The quarterly national survey, carried out for Communications Alliance by Roy Morgan Research, has recorded 83%-84% of customers responding that they are satisfied or neutral regarding the overall level customer service from their telecommunications provider in the last three reports (Waves 20, 21, and 22).
“These results align with the results of our quarterly Complaints in Context report, and we hope to see this trend continue,” continued Stanton.
“We are also pleased to see that the percentage of customers receiving an unexpectedly high bill remains low. This significantly decreased in July 2018, and this positive result is contributed to by a range of service improvements and innovations by providers, including unlimited data plans, fixed price roaming packages, and the option to enjoy unmetered data for specific services.”
However, the reports show mixed results on Complaints Handling, with customer responses to Roy Morgan changing each quarter. While the report showed improvements beginning in July 2018, in the most recent report only 60% of customers who had made a complaint in the last six months were satisfied or neutral about their complaint experience.
“We will keep an eye on this trend and continue working with Industry and the ACMA to ensure customer complaints are handled appropriately.”
Satellite Services Working Group submission to ACMA Five Year Spectrum Outlook 2019-23
The SSWG submission addresses a number of the items for discussion raised in the ACMA FYSO Consultation Paper.
Importantly, the submission argues for a more holistic, multi-band approach to spectrum planning instead of a ‘band-by-band’ approach in order to minimise future dislocations and inconvenience when the value and potential of other bands become available.

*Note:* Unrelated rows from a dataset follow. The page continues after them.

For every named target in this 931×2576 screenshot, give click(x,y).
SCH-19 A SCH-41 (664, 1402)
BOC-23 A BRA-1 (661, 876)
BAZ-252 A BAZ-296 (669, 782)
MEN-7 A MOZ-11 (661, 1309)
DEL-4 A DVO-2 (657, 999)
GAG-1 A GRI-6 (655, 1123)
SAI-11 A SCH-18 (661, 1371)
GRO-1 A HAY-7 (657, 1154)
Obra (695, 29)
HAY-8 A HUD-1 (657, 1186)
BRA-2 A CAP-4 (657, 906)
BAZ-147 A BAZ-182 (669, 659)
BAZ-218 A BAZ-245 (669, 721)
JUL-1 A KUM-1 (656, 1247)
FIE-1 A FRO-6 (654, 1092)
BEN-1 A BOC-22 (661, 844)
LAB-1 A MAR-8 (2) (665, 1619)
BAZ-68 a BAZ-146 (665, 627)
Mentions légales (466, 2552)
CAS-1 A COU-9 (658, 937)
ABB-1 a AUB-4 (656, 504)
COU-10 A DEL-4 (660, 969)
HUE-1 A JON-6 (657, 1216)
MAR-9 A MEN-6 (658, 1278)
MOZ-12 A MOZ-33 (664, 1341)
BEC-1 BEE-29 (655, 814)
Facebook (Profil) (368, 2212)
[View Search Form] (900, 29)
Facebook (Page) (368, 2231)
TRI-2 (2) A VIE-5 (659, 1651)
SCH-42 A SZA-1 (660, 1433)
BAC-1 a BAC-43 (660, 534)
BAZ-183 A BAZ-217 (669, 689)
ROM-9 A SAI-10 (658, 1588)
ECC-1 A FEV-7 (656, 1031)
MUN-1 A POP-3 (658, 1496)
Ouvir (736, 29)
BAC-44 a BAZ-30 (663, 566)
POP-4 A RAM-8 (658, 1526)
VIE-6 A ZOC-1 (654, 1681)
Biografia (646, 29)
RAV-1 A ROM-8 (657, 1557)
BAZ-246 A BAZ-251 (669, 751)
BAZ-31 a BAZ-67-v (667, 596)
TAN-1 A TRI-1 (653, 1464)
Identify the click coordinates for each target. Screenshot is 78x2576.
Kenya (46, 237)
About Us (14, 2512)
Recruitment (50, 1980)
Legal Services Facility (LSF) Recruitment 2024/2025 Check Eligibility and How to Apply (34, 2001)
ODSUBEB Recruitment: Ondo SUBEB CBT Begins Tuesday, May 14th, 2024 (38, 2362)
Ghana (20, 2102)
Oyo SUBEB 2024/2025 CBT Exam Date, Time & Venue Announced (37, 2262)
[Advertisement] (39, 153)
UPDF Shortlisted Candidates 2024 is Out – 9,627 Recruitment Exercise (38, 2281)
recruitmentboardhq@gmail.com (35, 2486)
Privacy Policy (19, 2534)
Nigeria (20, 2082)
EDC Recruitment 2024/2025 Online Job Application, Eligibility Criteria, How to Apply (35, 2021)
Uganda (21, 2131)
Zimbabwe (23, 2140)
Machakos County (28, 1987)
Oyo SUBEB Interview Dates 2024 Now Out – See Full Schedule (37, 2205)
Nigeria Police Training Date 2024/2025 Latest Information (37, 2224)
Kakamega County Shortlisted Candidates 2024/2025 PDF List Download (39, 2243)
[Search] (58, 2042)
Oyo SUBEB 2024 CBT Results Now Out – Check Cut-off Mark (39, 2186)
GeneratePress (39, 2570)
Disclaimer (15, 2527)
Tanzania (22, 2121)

Satellite Services Working Group submission to the ACMA Replanning in the 28 GHz band Options Paper
The SSWG also made a submission to the ACMA Options Paper on Replanning in the 28 GHz band.
The submission argues that a more holistic approach – taking into account the 26, 28 and 37-43.5 GHz bands at the same time –leads to a compelling case for Option 4 put forward in the ACMA Options Paper – which is the exclusive use of 28 GHz for Fixed Satellite Service .
Note: Some of Communications Alliance members, including Telstra and Optus, do not agree with some aspects of this submission.